50. The method of claim 39 wherein the airway expander is a stent or a helical wire.

51. The method of claim 39 wherein the airway expander is a stent, which can be a single channel structure or dual channel structure.

52. The method of claim 39 wherein for the dual channel stent, the wall of at least one channel of the stent is covered by membrane.

53. The method of claim 39 wherein the airway expander comprises at least one one-way valve that allows air to expel from the airway bypass passage but not enter it.

54. The method of claim 53 wherein the one-way valve is a membrane.

55. The method of claim 39 wherein the airway expander comprises a one-way valve that allows air to expel from the airway but not enter it.

56. The method of claim 39 further comprising a step of expanding the airway expander a repeated time, optionally comprising delivering a dilating balloon to the airway expander and inflating the dilating balloon to apply pressure to the inside of the airway expander.

57. The method of claim 39 wherein the target location is a generation 4 or higher airway.

58. The method of claim 39 wherein the airway expander and the cutting device are the same device.

59. The method of claim 39 wherein the step of making the airway bypass passage is accomplished during the step of deploying the airway expander.

60. The method of claim 39, wherein the target location is adjacent emphysematous lung parenchyma.

61. The method of claim 39, wherein the target location is adjacent a hyper-inflated portion of lung parenchyma.

62.-81. (canceled)

82. A method of reducing a volume of a target section of a lung by at least collapsing or partially collapsing the target section of the lung, the method comprising steps of:

delivering within an airway leading to the target section an intra-bronchial valve device having an obstructing member supported on a support structure, the obstructing member being configured to preclude air from being inhaled into the target section, while allowing air to be exhaled from the target section, the valve device further comprising at least one airway expander configured to expand the airway diameter, the airway expander configured to bypass natural airways by creating and supporting a fenestrated air passage into lung parenchyma.

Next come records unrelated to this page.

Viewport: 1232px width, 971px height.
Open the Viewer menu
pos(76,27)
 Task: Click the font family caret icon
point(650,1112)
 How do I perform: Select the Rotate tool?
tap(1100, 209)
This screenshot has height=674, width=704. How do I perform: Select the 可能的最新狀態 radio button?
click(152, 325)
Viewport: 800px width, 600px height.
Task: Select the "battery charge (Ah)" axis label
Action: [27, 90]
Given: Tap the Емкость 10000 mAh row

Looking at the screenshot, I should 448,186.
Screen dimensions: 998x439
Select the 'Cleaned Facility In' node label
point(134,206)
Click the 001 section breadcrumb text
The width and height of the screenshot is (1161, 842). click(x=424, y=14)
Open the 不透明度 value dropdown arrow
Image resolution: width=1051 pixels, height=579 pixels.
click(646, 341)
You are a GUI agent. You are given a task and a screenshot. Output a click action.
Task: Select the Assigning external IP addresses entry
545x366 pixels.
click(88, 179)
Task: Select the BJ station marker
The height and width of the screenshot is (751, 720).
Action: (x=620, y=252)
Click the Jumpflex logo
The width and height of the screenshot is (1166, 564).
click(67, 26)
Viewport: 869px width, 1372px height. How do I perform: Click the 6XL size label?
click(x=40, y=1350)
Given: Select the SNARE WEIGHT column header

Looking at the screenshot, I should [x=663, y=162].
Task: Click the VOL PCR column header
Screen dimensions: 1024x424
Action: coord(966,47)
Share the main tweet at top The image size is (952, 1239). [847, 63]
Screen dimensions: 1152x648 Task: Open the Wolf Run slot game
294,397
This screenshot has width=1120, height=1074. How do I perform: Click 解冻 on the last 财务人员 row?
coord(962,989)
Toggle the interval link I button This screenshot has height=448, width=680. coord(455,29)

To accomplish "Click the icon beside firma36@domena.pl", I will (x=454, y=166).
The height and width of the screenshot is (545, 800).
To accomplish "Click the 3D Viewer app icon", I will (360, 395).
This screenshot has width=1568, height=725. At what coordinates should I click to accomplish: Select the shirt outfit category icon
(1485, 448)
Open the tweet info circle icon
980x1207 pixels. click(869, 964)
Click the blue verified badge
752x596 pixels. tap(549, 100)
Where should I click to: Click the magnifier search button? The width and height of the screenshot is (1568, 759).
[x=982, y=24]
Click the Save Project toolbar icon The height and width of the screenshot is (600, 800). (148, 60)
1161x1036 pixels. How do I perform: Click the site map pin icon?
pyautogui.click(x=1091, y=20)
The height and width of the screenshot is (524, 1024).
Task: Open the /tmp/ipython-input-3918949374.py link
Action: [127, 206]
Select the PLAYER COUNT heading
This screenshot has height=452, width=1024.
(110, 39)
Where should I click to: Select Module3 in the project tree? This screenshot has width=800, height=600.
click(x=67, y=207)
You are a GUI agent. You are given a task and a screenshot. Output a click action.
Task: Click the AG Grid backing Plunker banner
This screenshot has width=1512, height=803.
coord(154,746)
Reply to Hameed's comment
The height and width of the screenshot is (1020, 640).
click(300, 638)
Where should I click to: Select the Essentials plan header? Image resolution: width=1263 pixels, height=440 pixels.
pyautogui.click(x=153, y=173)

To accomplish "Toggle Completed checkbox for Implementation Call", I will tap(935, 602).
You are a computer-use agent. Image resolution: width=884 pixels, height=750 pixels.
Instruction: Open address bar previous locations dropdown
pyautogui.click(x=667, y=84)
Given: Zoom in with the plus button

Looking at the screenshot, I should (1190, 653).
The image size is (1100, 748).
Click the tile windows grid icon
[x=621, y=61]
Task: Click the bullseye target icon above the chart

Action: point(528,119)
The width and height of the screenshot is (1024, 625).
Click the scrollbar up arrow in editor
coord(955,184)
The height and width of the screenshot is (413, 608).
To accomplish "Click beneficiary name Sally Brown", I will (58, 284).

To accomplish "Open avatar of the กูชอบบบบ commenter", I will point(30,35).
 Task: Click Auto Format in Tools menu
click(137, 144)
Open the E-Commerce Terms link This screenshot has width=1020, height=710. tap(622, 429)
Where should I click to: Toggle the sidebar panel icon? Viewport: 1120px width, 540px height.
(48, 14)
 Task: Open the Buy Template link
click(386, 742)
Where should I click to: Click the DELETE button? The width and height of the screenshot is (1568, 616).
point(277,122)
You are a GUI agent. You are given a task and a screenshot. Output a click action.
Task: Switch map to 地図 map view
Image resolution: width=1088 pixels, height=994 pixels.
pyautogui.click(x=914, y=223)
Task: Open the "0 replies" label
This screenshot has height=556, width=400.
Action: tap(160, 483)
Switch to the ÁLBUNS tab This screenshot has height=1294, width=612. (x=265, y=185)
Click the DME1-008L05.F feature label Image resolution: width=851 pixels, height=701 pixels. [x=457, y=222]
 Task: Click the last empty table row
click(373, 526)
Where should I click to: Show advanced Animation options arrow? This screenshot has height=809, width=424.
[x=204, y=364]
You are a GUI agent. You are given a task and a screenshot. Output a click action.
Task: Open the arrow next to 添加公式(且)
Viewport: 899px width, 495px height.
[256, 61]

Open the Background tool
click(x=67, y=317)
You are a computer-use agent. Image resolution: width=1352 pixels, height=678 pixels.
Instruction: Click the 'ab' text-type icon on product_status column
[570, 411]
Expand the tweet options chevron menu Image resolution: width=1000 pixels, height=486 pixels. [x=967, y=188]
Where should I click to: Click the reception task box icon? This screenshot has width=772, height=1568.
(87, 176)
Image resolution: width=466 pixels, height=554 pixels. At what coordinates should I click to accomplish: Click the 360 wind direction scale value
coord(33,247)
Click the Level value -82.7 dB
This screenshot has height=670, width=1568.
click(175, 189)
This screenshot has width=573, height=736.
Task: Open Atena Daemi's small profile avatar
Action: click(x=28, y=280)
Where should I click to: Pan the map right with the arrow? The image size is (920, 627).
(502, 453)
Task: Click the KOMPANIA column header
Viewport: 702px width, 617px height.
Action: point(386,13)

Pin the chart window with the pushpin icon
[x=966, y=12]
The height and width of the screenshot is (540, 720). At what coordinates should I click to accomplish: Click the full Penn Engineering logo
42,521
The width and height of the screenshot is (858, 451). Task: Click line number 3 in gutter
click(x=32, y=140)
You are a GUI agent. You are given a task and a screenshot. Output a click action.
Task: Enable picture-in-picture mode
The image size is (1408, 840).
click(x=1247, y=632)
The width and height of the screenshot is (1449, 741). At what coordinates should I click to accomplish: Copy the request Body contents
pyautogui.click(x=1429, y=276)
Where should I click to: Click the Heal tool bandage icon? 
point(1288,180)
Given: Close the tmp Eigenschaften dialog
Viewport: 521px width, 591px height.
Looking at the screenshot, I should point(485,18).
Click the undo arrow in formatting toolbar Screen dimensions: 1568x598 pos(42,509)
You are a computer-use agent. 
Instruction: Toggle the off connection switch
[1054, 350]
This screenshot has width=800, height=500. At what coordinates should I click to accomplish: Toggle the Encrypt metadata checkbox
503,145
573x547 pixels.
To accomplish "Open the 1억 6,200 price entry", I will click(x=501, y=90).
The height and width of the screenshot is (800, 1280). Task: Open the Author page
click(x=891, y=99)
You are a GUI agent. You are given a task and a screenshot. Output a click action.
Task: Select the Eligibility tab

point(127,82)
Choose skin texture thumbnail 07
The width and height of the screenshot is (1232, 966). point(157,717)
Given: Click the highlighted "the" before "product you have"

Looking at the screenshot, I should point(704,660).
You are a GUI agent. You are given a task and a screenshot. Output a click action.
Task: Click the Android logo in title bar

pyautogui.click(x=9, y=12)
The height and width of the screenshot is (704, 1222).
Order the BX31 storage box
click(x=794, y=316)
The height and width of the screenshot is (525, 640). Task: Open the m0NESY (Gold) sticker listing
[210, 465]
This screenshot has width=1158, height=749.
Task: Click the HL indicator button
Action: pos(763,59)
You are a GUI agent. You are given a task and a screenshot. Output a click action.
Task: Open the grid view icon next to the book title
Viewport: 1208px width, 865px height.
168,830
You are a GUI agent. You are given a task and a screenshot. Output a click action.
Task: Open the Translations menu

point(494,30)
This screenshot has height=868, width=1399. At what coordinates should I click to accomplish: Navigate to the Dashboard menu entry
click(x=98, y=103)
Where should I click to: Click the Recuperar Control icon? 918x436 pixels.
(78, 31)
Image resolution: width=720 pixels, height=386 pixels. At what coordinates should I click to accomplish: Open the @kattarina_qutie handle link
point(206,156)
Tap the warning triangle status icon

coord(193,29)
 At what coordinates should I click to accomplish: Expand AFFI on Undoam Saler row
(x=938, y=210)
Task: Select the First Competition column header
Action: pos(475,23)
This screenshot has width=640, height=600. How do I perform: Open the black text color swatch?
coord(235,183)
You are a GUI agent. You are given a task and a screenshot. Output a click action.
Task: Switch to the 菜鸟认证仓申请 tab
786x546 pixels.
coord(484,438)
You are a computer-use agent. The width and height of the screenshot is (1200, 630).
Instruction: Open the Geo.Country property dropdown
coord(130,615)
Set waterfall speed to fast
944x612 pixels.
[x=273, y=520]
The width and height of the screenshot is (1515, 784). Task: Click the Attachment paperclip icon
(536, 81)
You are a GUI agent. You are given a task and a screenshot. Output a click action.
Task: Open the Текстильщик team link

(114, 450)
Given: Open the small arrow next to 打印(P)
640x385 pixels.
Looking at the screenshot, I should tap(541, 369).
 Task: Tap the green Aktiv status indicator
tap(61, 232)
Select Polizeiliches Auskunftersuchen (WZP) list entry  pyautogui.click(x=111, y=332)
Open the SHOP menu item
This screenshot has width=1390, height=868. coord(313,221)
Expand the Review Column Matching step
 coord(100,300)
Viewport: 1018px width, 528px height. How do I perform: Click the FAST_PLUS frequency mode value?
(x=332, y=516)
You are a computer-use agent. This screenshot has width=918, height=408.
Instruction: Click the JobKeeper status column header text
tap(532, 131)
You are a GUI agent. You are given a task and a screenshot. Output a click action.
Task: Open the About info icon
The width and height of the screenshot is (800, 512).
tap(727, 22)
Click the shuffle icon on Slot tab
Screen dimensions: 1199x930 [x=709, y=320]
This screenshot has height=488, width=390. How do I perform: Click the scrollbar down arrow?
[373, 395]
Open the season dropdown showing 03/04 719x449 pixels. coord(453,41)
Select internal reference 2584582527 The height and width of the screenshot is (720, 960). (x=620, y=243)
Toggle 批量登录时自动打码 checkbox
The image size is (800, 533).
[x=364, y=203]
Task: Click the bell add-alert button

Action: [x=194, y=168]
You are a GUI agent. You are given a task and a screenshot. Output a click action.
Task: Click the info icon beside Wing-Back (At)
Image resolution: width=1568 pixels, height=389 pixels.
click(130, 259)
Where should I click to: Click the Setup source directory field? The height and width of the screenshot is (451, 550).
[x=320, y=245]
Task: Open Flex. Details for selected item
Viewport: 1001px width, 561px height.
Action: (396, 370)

83. A method for lung volume reduction comprising steps of:

creating an airway bypass passage between a targeted area of lung parenchyma adjacent to a targeted airway by forming a fenestration in a wall of the targeted airway at a site of the airway bypass passage; and

after the formation of the fenestration in the airway wall, implanting at least one airway expander configured to expand a diameter of the targeted airway at the site of the airway bypass passage;

expanding the fenestration to prevent or or at least delaying closure of the fenestration, wherein the expansion is performed by expanding the at least one airway expander.